The streaming potential across a porous medium is induced by a fluid flow due to an electric double layer between a solid and a fluid. When an acoustic wave propagates through a porous medium, the wave pressure generates a relative movement between the solid and the fluid. The moving charge in the fluid induces an electric field and seismoelectric conversion. In order to investigate the streaming potential and the seismoelectric conversion in the same rock sample, we conduct measurements with Berea sandstone saturated by NaCl solutions with different conductivities. We measure the electric voltage (streaming potential) across a cylindrical sample in NaCl solutions with different conductivities and under different pressures to determine the DC coupling coefficients. We also measure the seismoelectric signals induced by acoustic waves with a Berea sandstone plate at different frequencies and solution conductivities. The pressures of the acoustic waves are calibrated with a standard hydrophone (Brüel & 8103) at different frequencies (15–120 kHz). We calculate the quantitative coupling coefficients of the seismoelectric conversion at DC and at high frequencies with samples saturated by solutions with different conductivities.
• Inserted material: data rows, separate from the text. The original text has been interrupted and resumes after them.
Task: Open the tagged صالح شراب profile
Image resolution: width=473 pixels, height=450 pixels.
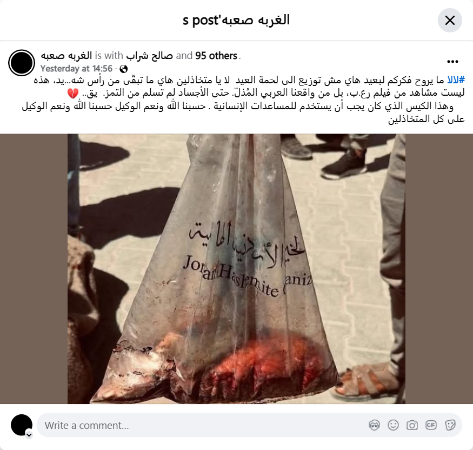Action: (149, 56)
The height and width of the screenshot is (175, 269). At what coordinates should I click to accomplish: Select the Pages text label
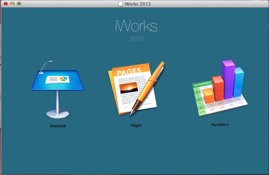click(136, 125)
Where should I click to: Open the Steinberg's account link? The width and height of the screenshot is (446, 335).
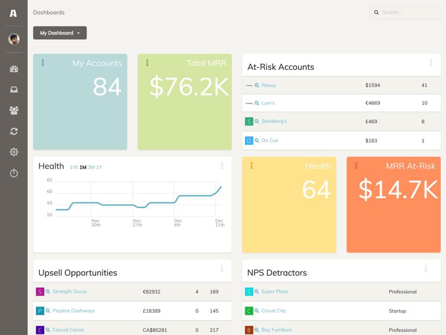pyautogui.click(x=274, y=121)

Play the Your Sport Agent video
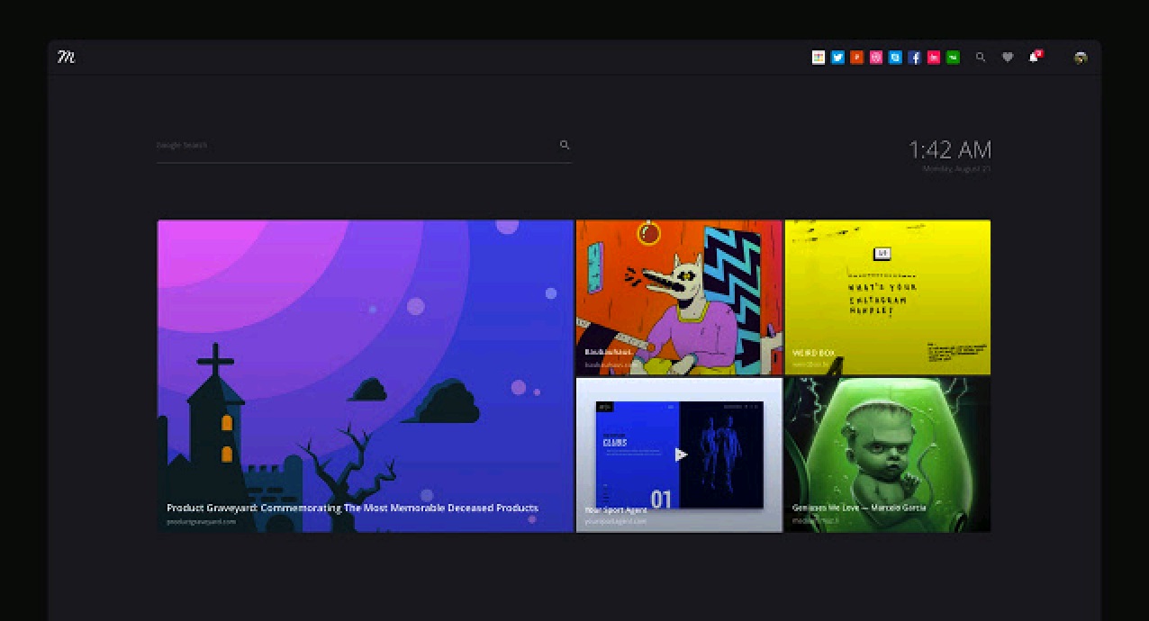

When the Berea sandstone sample is saturated by the NaCl solution with 0.32 mS/m in conductivity, for example, the DC and seismoelectric coupling coefficients at 15 kHz are 0.024 μV/Pa and 0.019 μV/Pa, respectively. The seismoelectric coupling coefficient is an important and helpful parameter for designing a seismoelectric tool. More experimental measurements of seismoelectric coupling coefficients in the frequency range of 100 Hz to 15 kHz are needed in the future.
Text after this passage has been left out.